(193ax) Carbon-Molybdenum Oxide Composites Synthesized through CO2 Conversion from Mxene (Mo2CTx) As Anode of Lithium Ion Battery

The synthesis of high valuable materials through CO₂ conversion can contribute to mitigating global warming. As a typical example, a method of synthesizing porous carbon or graphite-based carbon under high pressure has been widely studied. However, in this paper, we synthesized composites of carbon and metal oxide by converting the MXene under CO₂ conditions. More specifically, a molybdenum oxide (MoO₂)-amorphous carbon composite was synthesized in a single step by heating Mo₂CT_x at 700℃ under CO₂ flow. The carbon of the synthesized composites retained the 2D structure observed in the MXene, and the molybdenum oxide (MoO₂) was synthesized between the carbon layers. The resultant material was tested for anode of lithium ion battery.

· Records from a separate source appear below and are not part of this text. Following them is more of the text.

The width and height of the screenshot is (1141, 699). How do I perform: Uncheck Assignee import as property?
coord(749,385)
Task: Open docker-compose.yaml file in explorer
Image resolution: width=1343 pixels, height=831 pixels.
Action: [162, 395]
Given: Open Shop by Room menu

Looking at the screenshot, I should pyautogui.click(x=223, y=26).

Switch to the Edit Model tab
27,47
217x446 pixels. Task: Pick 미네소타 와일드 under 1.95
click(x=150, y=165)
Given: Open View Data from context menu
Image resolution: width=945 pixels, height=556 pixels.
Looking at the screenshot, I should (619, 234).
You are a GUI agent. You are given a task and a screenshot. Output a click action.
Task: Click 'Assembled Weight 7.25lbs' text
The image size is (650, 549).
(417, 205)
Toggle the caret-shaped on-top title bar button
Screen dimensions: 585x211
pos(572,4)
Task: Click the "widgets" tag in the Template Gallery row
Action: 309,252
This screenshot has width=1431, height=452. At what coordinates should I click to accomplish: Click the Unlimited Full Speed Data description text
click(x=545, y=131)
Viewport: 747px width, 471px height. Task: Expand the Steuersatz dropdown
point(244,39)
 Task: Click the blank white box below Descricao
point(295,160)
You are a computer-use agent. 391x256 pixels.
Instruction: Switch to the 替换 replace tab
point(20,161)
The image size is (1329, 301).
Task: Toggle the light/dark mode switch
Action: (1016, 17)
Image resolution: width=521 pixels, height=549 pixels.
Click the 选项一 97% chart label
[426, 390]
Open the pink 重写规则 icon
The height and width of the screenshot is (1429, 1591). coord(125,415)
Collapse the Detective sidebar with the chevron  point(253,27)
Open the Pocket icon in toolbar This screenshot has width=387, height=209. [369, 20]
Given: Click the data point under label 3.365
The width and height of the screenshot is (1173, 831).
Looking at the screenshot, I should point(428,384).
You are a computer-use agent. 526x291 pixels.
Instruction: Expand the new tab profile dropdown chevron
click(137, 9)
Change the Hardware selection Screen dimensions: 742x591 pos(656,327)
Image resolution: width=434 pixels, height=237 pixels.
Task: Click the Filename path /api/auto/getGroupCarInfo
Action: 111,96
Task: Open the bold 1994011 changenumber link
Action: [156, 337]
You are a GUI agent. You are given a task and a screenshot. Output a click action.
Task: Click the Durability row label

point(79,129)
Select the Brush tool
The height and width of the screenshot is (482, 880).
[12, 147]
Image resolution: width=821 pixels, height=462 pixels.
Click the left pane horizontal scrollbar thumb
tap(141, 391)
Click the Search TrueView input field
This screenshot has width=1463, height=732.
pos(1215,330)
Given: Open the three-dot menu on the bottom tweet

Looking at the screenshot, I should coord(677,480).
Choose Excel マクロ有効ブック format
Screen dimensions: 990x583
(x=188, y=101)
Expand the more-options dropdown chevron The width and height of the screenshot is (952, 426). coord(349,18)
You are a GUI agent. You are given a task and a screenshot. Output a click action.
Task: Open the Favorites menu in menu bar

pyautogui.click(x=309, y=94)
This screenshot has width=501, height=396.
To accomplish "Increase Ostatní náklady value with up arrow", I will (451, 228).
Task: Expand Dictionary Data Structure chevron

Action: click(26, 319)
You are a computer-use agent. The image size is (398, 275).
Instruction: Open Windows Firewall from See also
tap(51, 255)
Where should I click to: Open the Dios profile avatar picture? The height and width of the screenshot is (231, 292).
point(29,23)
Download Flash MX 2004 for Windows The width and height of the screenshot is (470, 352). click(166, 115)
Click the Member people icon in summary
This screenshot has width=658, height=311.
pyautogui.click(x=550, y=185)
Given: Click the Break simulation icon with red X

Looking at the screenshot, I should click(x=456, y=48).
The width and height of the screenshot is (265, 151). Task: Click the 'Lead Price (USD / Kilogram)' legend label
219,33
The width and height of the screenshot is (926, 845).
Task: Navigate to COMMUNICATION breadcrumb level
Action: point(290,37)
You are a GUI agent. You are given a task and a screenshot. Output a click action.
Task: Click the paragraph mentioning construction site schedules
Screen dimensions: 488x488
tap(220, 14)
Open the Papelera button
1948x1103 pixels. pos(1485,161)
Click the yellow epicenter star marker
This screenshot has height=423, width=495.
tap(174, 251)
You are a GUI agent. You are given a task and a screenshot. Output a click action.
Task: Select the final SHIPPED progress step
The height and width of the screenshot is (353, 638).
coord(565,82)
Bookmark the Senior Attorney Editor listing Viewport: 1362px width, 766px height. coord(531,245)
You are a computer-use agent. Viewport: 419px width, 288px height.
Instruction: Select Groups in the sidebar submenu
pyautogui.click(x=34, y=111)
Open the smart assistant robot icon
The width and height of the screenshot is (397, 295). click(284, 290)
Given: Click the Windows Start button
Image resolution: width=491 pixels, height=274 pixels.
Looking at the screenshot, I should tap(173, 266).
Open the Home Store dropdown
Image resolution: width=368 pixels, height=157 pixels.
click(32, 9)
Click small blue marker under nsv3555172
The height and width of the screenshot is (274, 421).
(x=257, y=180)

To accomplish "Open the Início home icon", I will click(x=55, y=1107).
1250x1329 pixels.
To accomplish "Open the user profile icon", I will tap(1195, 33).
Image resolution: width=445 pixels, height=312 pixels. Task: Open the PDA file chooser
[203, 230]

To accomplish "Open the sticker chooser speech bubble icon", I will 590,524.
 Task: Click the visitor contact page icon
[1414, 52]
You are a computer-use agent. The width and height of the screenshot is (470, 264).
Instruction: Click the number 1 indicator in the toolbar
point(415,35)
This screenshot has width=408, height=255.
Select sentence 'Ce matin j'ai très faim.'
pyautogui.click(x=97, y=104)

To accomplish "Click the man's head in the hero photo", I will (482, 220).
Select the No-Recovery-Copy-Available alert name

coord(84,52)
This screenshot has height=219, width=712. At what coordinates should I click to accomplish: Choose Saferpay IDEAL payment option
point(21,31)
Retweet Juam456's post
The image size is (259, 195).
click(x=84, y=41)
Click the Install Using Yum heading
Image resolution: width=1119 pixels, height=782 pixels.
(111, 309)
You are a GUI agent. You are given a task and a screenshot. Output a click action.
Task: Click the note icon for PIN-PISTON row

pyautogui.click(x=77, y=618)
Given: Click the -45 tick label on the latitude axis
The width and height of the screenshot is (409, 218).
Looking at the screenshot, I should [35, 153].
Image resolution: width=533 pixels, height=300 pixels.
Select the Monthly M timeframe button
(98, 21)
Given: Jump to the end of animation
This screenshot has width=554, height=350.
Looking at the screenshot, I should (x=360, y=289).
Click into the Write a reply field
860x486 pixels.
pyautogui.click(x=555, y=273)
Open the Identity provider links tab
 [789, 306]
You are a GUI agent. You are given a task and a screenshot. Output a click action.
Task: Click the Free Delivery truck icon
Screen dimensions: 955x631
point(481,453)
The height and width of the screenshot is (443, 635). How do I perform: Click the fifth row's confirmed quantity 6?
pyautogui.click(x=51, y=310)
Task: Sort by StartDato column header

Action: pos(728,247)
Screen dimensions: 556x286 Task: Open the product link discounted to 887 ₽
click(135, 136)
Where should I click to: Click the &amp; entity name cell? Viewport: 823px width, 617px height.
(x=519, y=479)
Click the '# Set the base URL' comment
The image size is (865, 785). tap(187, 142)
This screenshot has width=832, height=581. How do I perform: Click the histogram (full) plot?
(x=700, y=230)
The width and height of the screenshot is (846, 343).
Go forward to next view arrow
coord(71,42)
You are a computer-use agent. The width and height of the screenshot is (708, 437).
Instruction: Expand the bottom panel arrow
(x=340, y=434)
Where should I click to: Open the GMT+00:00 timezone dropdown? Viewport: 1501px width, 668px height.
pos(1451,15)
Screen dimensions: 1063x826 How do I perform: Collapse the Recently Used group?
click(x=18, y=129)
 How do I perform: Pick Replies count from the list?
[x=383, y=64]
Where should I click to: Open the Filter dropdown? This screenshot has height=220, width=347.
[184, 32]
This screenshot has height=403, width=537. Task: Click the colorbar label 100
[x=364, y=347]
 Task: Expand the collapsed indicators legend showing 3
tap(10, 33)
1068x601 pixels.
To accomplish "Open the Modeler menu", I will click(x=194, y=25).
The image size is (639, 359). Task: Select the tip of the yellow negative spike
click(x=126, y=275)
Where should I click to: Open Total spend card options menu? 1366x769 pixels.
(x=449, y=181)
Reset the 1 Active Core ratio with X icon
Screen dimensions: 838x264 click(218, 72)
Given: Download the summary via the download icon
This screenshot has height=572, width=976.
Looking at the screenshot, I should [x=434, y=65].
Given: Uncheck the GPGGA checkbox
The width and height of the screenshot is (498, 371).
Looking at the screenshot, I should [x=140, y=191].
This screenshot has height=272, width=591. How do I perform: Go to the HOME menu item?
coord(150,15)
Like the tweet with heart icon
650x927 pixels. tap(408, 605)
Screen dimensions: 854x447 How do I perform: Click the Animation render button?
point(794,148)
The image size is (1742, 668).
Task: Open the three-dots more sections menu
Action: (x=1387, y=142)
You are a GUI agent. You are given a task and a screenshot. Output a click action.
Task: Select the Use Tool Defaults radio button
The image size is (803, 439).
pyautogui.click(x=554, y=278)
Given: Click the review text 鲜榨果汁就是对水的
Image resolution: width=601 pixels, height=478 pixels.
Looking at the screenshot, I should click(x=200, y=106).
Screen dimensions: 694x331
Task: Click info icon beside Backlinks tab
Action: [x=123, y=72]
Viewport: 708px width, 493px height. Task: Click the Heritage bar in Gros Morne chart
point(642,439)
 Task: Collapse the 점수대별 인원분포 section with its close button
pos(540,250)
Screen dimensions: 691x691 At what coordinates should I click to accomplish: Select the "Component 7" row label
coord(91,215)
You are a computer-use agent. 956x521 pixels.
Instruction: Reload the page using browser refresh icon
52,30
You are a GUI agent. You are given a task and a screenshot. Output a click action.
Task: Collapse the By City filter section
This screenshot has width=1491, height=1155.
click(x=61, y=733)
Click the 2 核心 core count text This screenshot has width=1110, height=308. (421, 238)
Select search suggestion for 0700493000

In cyclic voltammetry, it has clear peaks due to the reversible lithiation/delithiation reaction of MoO₂. The accurate capacity value was confirmed by Galvanostatic test, and the capacity of resultant hybrid material was 323 mAh/g at 50 mA/g (0.1 C) and 180 mAh/g at 1 A/g (4.0 C). In addition, it maintains the capacity of 85% after 280 cycles at 300 mA/g (0.9 C) while its coulombic efficiency converges to 99%. This method using CO₂ as both mild oxidant and carbon source enabled the one-step synthesis of a carbon-metal oxide hybrid material maintaining 2D structure of MXene, and improve the overall performance for lithium-ion battery anode.